Few artists so fully embody this connection between the arts and sciences as Liz Lerman, whose company, the Liz Lerman Dance Exchange is returning to Wesleyan with performances this Friday and Saturday night.

The Liz Lerman Dance Exchange has been exploring global issues through performance since 1976, and has produced over one hundred dance pieces. The intergenerational dance company aims to increase awareness of and community involvement in world matters through movement and art, while altering our understanding of and expectations for contemporary dance. Many of the company’s works address explicitly scientific issues; in 2008, Lerman began work on a piece called The Matter of Origins for which she and a team of dancers visited the Large Hadron Collider at CERN.

It’s been four years since the Dance Exchange last came to Wesleyan, with the University-sponsored “Ferocious Beauty: Genome,” a project that explored genetics and ethics. Developed in collaboration with Wesleyan researchers in the life sciences, the multi-media dance work was a stunning success, and has been nationally touring since its Wesleyan premiere. Lerman has continued her relationship with the University, working with the Hughes Program, a University-run grant intended to promote the life sciences, to turn “Ferocious Beauty” into a digital textbook.

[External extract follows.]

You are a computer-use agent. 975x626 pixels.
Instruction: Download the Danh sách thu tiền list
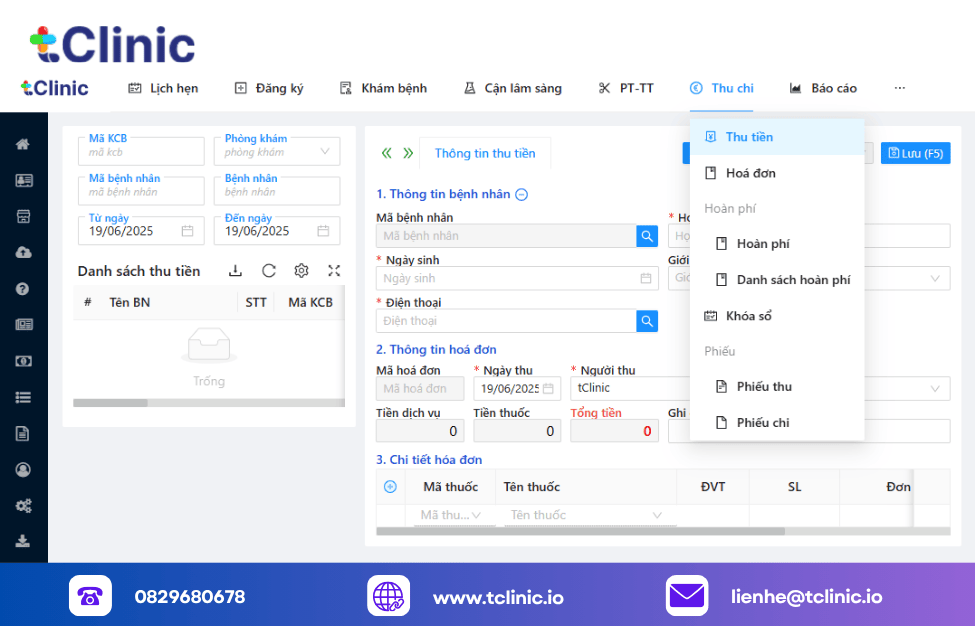click(x=235, y=271)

This time, as part of the University’s Feet to the Fire: Feast or Famine exploration, the Dance Exchange will be performing the works of some of its younger choreographers, including Cassie Meador, who, with College of the Environment Professor Barry Chernoff, co-taught a tropical biology course at Wesleyan in spring 2009. Meador’s Drift explores our changing relationship with food and our planet through theater and dance.

“It’s a fun journey that’s serious in its intent,” Tatge said.

Drift follows an area of land in Meador’s Georgia hometown that undergoes conversions from farmland to mall to house of worship over the course of one hundred years.

“It went from farm, to Piggly Wiggly, to church,” Tatge said. “Both the music and movement draw from popular forms of the time, and are integrated into a whole that is wistful, poetic and humorous.”

The Wesleyan community will get a sneak peek of Meador’s work in progress, “How to Lose a Mountain,” which chronicles her journey as she walks from her home in Washington, D.C., to the mountain in Virginia that’s being strip mined to provide energy. Also on the bill is Keith Thompson’s “Blueprints of Relentless Nature,” a movement piece.

“It’s athletic, it’s virtuosic, it’s high energy and high intellect,” Tatge said.

Artists like those in the Liz Lerman Dance Exchange are becoming increasingly important agents in the battle for our changing planet.

“The science world is discovering that they’re having trouble communicating the importance of powerful contemporary issues,” Tatge said. “The arts are a way of communicating and understanding that can move people to take notice, and in some cases, action.”

The Liz Lerman Dance Exchange will be performing at the CFA Theater at 8 p.m. on Friday and Saturday, October 1 and 2. Tickets are $8 for Wesleyan students. There will be pre-performance talk at 7:15 p.m. on Friday in the CFA Hall.